Results indicate that GDCN, especially when paired with the FDO approach, outperforms state-of-the-art methods in terms of prediction performance, interpretability, and efficiency. GDCN was evaluated on five datasets (Criteo, Avazu, Malware, Frappe, ML-tag) using metrics like AUC and Logloss, showcasing the effectiveness and superiority of GDCN in capturing deeper high-order interactions. These experiments also demonstrate the interpretability of the GCN model and the successful parameter reduction achieved by the FDO approach. The datasets underwent preprocessing like feature removal for infrequent items and normalization.
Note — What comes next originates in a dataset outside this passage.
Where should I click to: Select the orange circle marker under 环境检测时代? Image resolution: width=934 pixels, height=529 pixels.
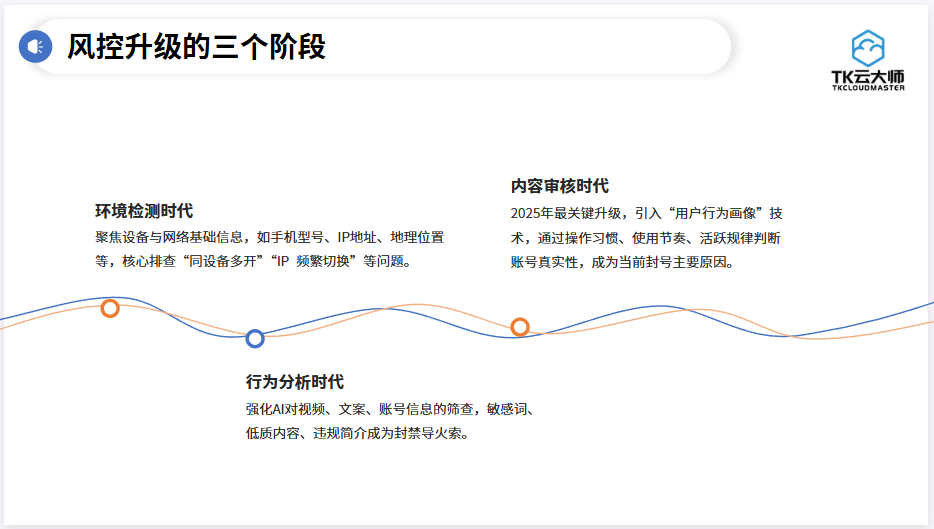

The comparison included various classes of CTR models and demonstrated GDCN’s effectiveness in handling high-order feature interactions without the drawbacks of overfitting or performance degradation observed in other models. GDCN achieves comparable or better performance with only a fraction (about 23%) of the original model parameters.
In summary, GDCN addresses the limitations of existing CTR prediction models by offering a more interpretable, efficient, and effective approach to handling high-order feature interactions, supported by the innovative use of information gates and dimension optimization techniques.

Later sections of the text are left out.